Tips Agar Pasangan Mendukung Kegiatan Konservasi Alam

 
Dalam sebuah diskusi dengan relawan PROFAUNA Indonesia untuk program konservasi hutan, seorang relawan bernama Chyntia bertanya ke saya, “apa tips agar dapat pasangan yang serasi yang mendukung kegiatan konservasi alam yang kita lakukan, karena saya lihat Pak Rosek dan Bu Made (baca: istri saya) itu serasi banget?”

Saya tersenyum mendengar pertanyaan itu. Sebuah pertanyaan yang wajar, karena fakta ada banyak orang yang saya kenal ketika mereka bujangan alias sebelum menikah itu sangat aktif berkiprah di dunia konservasi alam, namun begitu dia menikah, perlahan-lahan undur diri dan kemudian raib.

Ada yang mengaku secara terangan-terangan dilarang oleh suami atau istrinyanya. Bahkan ada yang sebelum menikah itu pamit kepada saya, “maaf pak, bulan depan saya menikah dan setelah menikah saya tidak bisa aktif lagi karena sama suami dilarang”. Perkataan itu disampaikan dengan wajah galau.

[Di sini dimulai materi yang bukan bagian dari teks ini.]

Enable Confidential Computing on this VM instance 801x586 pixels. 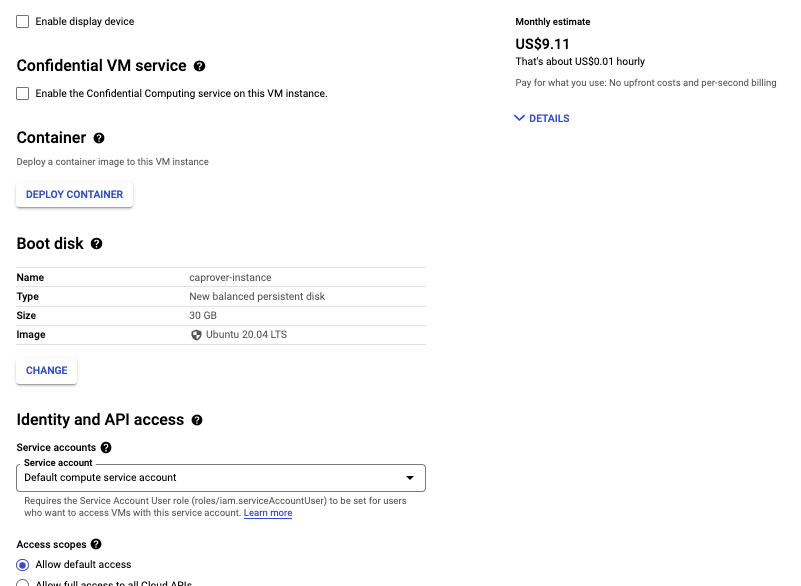pyautogui.click(x=22, y=93)
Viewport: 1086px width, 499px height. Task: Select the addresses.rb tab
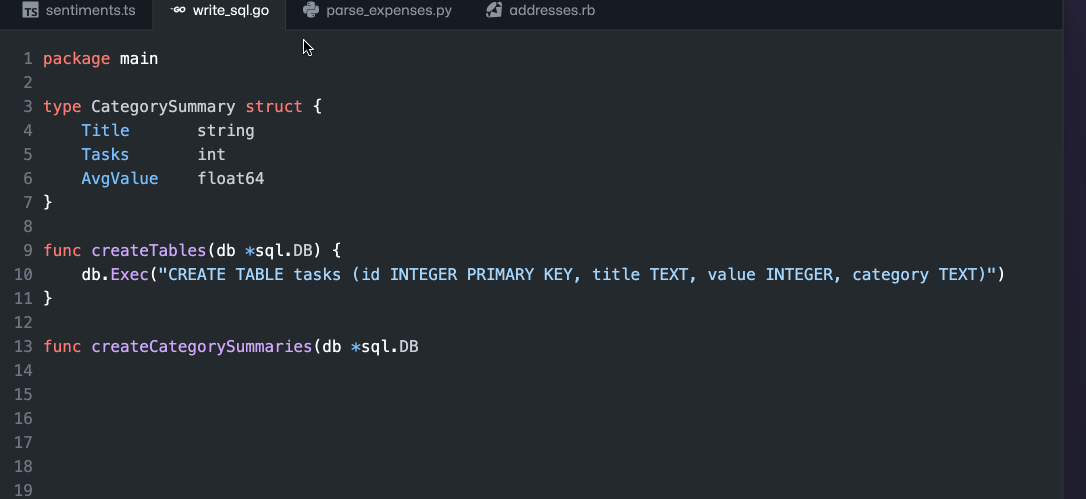click(540, 12)
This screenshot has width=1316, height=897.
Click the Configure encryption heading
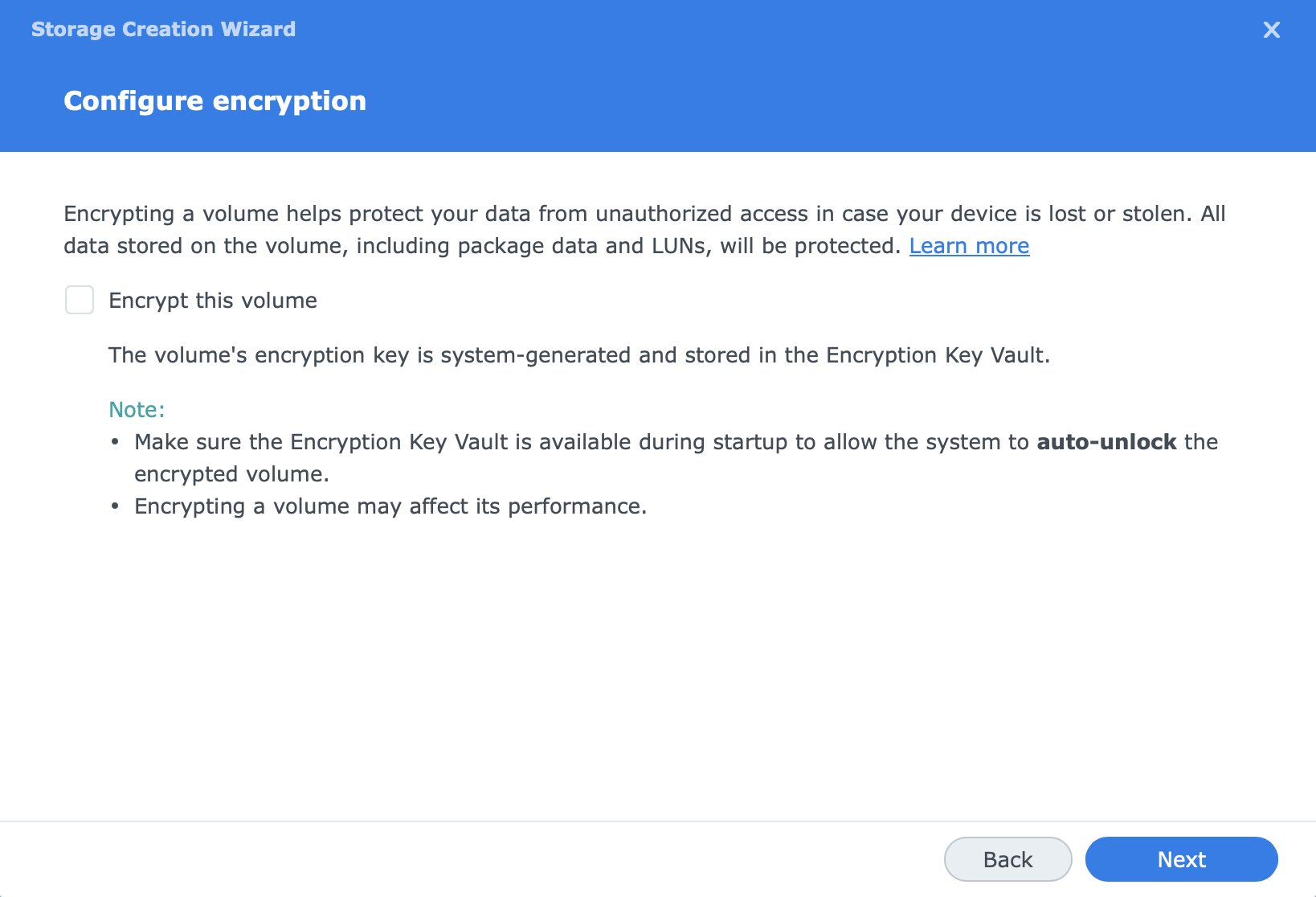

Saya heran, kenapa para suami (atau istri) melarang pasangannya aktif melakukan kegiatan konservasi alam itu? Saya kira bukan soal kegiatannya yang dilarang, tetapi perasaan ingin “menguasai” pasangannya atau ingin bahwa ketika kau menjadi pasangan sah-ku, maka akulah yang nomor satu. Akulah yang harus kau utamakan, bukan yang lainnya. Engkau milikku sepenuhnya, secara sah!

Saya tidak sepakat dengan konsep “penguasaan” dalam pernikahan seperti itu.  Pernikahan adalah ikatan lahir batin dua insan manusia yang kemudian menjadi suami istri secara sah atas dasar kepercayaan, kesetiaan dan ketulusan. Saling percaya, setia dan tulus menjadi kunci keharmonisan dalam berumah tangga.

Salah satu bentuk saling percaya itu adalah memberikan kebebasan kepada pasangannya untuk melakukan hobby atau kegiatan yang posisitf yang disukainya. Kita tidak perlu cemburu dengan hobby atau kesukaan pasangan kita, sepanjang itu hal yang positif. Apakah kegiatan dibidang konservasi alam itu positif? Saya kira ini sangat positif, tidak ada jeleknya, sehingga tentunya patut didukung. Beda ceritanya, kalau hobby pasangannya itu adalah judi, narkoba atau mabuk, maka ini menjadi wajar kalau pasangannya menjadi “pengawas” yang mengerem atau bahkan menghentikan hobby negatif tersebut.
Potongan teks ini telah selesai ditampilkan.